These days, most people consider Harley Quinn one of the pillars of the DC media empire alongside Superman, Batman, Wonder Woman, and the Joker. But unlike those other heroes and villains, Harley's existence doesn't even predate the '90s. Her dark and problematic relationship with the Joker may seem like a core part of comic book canon, but it may never have happened if not for a soap opera and a cartoon. And while many kids will remember growing up with the trickster, she wasn't even part of the main DC universe until 1999.
Since her debut on the small screen and her jump to comics, Harley has become one of the best-sellers on the page, and she's spun out into various films and TV shows, not to mention a controversial video game appearance. But it's been a rocky road for the former sidekick, one that's seen canceled comics and a whole lot of pain.
It wasn't until 1999 that Harley Quinn officially entered the main DC canon. As part of the "No Man's Land" event, Paul Dini brought Harley into the fold, telling an abridged version of her Mad Love origin and using the devastation of Gotham to spring her into action as the character we all know and love. Unfortunately, the Joker tries to do away with this version of his future sidekick, but Poison Ivy steps in to save Harley - and gives her superpowers in the process.
Back in the fray, the Joker and Harley eventually join forces and ride out the rest of the event as companions - kicking off their relationship in the DC universe proper.
After debuting in the main DC universe, Harley Quinn received her first solo series in 2001. Though it didn't last long, it detailed her rise from doctor to villain more clearly, delving into her obsession with the Joker and the viciousness he displayed towards her.
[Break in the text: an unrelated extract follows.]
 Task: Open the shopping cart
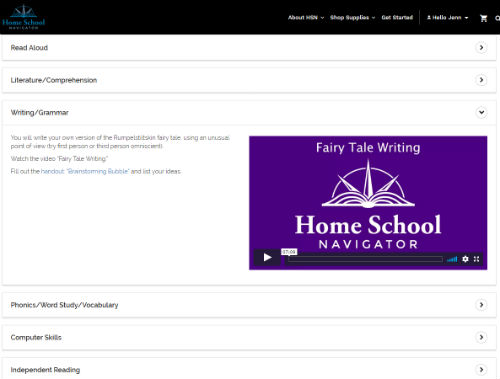coord(483,18)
There's always been a lot of trauma packed into the colorful character of Harley, and it's this series that really laid the groundwork for future tales. The villain's duality was also explored, nicely setting up her slow turn towards heroism in later years.
During the first run of Harley Quinn, the villain finds her life over and her spirit pulled down to hell. After a short time in the underworld, she is able to escape and come back to Earth - but she lacks a body as a result.
Now a spirit, she spends her time causing even more chaos and inflicting much of it on Martian Manhunter. The story is a rather zany chapter that further illustrates how the great beyond isn't the end in comics.
Though Harley Quinn was a hit on the screen and in the comics based in the world of the animated series, things changed once she entered the main DC continuity. Her 2001 series went downhill fast, getting canceled in 2003 due to poor sales.
While a lot of factors go into the cancellation of a comic book series, Batman historian Chris Sims thinks it comes down to the difference between the cartoon and comics. Though Batman: The Animated Series could be dark, the Joker of the comics is far more cruel and had a massive body count and a history of despicable deeds. For Harley to love that version of the villain may have been a bridge too far for fans. Regardless, Harley wasn't gone for good, but she did take a bit of a hiatus outside of her more cartoonish adventures.